A Rare Pair of Gilt-Bronze and Cowrie Shell Stag-Form Mat Weights
A Rare Pair of Gilt-Bronze and Cowrie Shell Stag-Form Mat Weights

WESTERN HAN DYNASTY (206 BC-AD 8)

Details
A Rare Pair of Gilt-Bronze and Cowrie Shell Stag-Form Mat Weights
Western Han dynasty (206 BC-AD 8)
Each recumbent gilt-bronze stag with faceted tapering head, hollow-cast to hold a large cowrie shell, the legs shown folded along the edges of the flat base
3 3/4in. (9.5cm.) long, boxes
Falk Collection no. 553. (2)
Provenance
Carlebach Gallery, New York.
Literature
O. Karlbeck,'Selected Objects from Ancient Shou-Chou', B.M.F.E.A., Stockholm, 1955, No. 27, pl. 45, fig. 4ab.
Exhibited
Small Sculpture: Shang Through Sung Dynasties, New York, Chinese Art Society of America, 1954, no. 26.
Arts of the Han Dynasty, New York, Asia House Gallery, The Asia Society, 1961, no. 57.
The Animal in Chinese Art, Oriental Ceramic Society, London, 1968, no. 335 (one exhibited).
Animals and Birds in Chinese Art, New York, China House Gallery, China Institute in America, 1968, no. 26.
On loan: The Metropolitan Museum of Art, 1965, [L65.46.16-17].

Lot Essay

Mat weights are believed to have been made in sets of four, such as the set of four gilt-bronze and cowrie shell tortoise-form weights found in pairs in each of two coffins in a double burial in a Western Han tomb in Hunyan, Shanxi province.
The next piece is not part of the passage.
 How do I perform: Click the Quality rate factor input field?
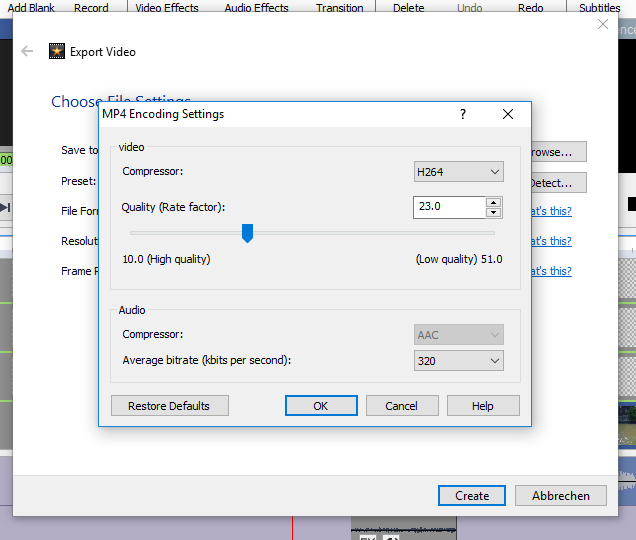click(x=448, y=207)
See Wenwu, 1980:6, p. 51, fig. 27 (one of four). These weights were filled with lead to give them additional weight. For a set of four weights similar to the pair in the Falk collection see Kaikodo Journal, Autumn 1998, no. 46, pp. 128 and 226, where the Falk pair is illustrated p. 128, fig. 1. The entry for the set of four notes that the word for deer, lu, is a homonym for wealth, and that cowrie shells, since ancient times, had been used as currency. Also, the brown spots of the cowrie shell may be seen to allude to the sacred spotted deer which ferrets out lingzhi, the fungus of immortality.

Compare, also, the pair of similar stag-form mounts (minus the cowrie shell body) from the collection of Carl Kempe illustrated by O. Karlbeck, 'Selected Objects from Ancient Shou-Chou', B.M.F.E.A., Stockholm, 1955, No. 27, pl. 45, fig. 4 (a&b).